How to remove default example dags in airflow
PythonAirflowPython Problem Overview
I am a new user of Airbnb's open source workflow/datapipeline software airflow. There are dozens of default example dags after the web UI is started. I tried many ways to remove these dags, but I've failed to do so.
load_examples = False
is set in airflow.cfg.- Folder lib/python2.7/site-packages/airflow/example_dags is removed.

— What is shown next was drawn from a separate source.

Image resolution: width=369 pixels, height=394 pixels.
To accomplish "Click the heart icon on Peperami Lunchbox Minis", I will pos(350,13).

States of those example dags are changed to gray after I removed the dags folder, but the items still occupy the web UI screen. And a new dag folder is specified in airflow.cfg as dags_folder = /mnt/dag/1
. I checked this dag folder, nothing is there. It's really weird to me why it is so difficult to remove these examples.
Python Solutions
Solution 1 - Python
When you startup airflow, make sure you set:
load_examples = False
inside your airflow.cfg
If you have already started airflow with this not set to false, you can set it to false and run airflow resetdb
in the cli (!which will destroy all current dag information!).
Alternatively you can go into the airflow_db
and manually delete those entries from the dag
table.
Solution 2 - Python
For Airflow 2.0, in docker-compose.yaml you can set AIRFLOW__CORE__LOAD_EXAMPLES: 'false'
to not load them instead of editing the .cfg file.
Solution 3 - Python
Like others have said, you can change load_examples = False
within airflow.cfg
. However this requires that the cfg file already existing.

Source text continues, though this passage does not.